Write out the records once more, exactly as given.

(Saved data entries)
· · · · · · ·

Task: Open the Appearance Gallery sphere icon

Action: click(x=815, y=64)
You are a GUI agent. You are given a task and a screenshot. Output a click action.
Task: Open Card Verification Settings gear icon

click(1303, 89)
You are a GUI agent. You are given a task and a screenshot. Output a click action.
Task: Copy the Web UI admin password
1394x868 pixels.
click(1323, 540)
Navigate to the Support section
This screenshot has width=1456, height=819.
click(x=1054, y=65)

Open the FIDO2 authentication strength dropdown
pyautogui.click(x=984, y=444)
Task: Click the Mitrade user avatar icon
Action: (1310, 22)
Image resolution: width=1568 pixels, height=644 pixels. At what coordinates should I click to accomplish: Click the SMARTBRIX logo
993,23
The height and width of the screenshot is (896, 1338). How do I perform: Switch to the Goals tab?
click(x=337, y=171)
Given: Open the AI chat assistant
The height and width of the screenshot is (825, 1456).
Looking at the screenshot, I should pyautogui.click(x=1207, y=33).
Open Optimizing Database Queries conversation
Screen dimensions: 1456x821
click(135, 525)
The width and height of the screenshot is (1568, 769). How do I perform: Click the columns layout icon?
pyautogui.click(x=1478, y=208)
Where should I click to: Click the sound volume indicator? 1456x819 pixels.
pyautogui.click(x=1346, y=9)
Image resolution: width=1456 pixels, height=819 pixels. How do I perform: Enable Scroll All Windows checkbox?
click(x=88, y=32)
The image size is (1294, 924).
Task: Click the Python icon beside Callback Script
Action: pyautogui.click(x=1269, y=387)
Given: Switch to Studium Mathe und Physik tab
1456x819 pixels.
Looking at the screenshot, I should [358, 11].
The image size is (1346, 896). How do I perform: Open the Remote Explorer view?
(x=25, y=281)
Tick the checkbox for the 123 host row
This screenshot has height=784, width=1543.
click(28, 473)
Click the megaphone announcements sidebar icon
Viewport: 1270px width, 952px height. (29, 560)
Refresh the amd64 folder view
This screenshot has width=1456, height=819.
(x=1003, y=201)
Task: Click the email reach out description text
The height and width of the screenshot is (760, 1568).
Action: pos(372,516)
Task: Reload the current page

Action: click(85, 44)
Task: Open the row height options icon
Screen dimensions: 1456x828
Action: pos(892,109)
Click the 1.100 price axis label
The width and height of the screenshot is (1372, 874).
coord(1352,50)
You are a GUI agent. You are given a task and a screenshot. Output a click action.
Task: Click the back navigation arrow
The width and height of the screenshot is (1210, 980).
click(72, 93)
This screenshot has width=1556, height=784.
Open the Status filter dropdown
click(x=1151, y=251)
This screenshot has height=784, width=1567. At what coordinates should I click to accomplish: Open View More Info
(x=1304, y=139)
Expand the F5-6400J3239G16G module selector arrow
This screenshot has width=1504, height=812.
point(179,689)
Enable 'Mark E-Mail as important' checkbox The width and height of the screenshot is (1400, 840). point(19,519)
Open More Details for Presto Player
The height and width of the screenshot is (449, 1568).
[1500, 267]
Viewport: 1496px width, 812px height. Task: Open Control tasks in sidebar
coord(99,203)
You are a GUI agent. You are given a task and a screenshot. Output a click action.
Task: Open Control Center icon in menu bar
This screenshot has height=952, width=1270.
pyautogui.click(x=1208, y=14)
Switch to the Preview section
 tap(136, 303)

· · · · · · ·

▶ [RESULT OF THIS TASK]:
Task: Open the Appearance Gallery sphere icon

Action: click(x=815, y=64)
You are a GUI agent. You are given a task and a screenshot. Output a click action.
Task: Open Card Verification Settings gear icon

click(1303, 89)
You are a GUI agent. You are given a task and a screenshot. Output a click action.
Task: Copy the Web UI admin password
1394x868 pixels.
click(1323, 540)
Navigate to the Support section
This screenshot has width=1456, height=819.
click(x=1054, y=65)

Open the FIDO2 authentication strength dropdown
pyautogui.click(x=984, y=444)
Task: Click the Mitrade user avatar icon
Action: (1310, 22)
Image resolution: width=1568 pixels, height=644 pixels. At what coordinates should I click to accomplish: Click the SMARTBRIX logo
993,23
The height and width of the screenshot is (896, 1338). How do I perform: Switch to the Goals tab?
click(x=337, y=171)
Given: Open the AI chat assistant
The height and width of the screenshot is (825, 1456).
Looking at the screenshot, I should pyautogui.click(x=1207, y=33).
Open Optimizing Database Queries conversation
Screen dimensions: 1456x821
click(135, 525)
The width and height of the screenshot is (1568, 769). How do I perform: Click the columns layout icon?
pyautogui.click(x=1478, y=208)
Where should I click to: Click the sound volume indicator? 1456x819 pixels.
pyautogui.click(x=1346, y=9)
Image resolution: width=1456 pixels, height=819 pixels. How do I perform: Enable Scroll All Windows checkbox?
click(x=88, y=32)
The image size is (1294, 924).
Task: Click the Python icon beside Callback Script
Action: pyautogui.click(x=1269, y=387)
Given: Switch to Studium Mathe und Physik tab
1456x819 pixels.
Looking at the screenshot, I should [358, 11].
The image size is (1346, 896). How do I perform: Open the Remote Explorer view?
(x=25, y=281)
Tick the checkbox for the 123 host row
This screenshot has height=784, width=1543.
click(28, 473)
Click the megaphone announcements sidebar icon
Viewport: 1270px width, 952px height. (29, 560)
Refresh the amd64 folder view
This screenshot has width=1456, height=819.
(x=1003, y=201)
Task: Click the email reach out description text
The height and width of the screenshot is (760, 1568).
Action: pos(372,516)
Task: Reload the current page

Action: click(85, 44)
Task: Open the row height options icon
Screen dimensions: 1456x828
Action: pos(892,109)
Click the 1.100 price axis label
The width and height of the screenshot is (1372, 874).
coord(1352,50)
You are a GUI agent. You are given a task and a screenshot. Output a click action.
Task: Click the back navigation arrow
The width and height of the screenshot is (1210, 980).
click(72, 93)
This screenshot has width=1556, height=784.
Open the Status filter dropdown
click(x=1151, y=251)
This screenshot has height=784, width=1567. At what coordinates should I click to accomplish: Open View More Info
(x=1304, y=139)
Expand the F5-6400J3239G16G module selector arrow
This screenshot has width=1504, height=812.
point(179,689)
Enable 'Mark E-Mail as important' checkbox The width and height of the screenshot is (1400, 840). point(19,519)
Open More Details for Presto Player
The height and width of the screenshot is (449, 1568).
[1500, 267]
Viewport: 1496px width, 812px height. Task: Open Control tasks in sidebar
coord(99,203)
You are a GUI agent. You are given a task and a screenshot. Output a click action.
Task: Open Control Center icon in menu bar
This screenshot has height=952, width=1270.
pyautogui.click(x=1208, y=14)
Switch to the Preview section
 tap(136, 303)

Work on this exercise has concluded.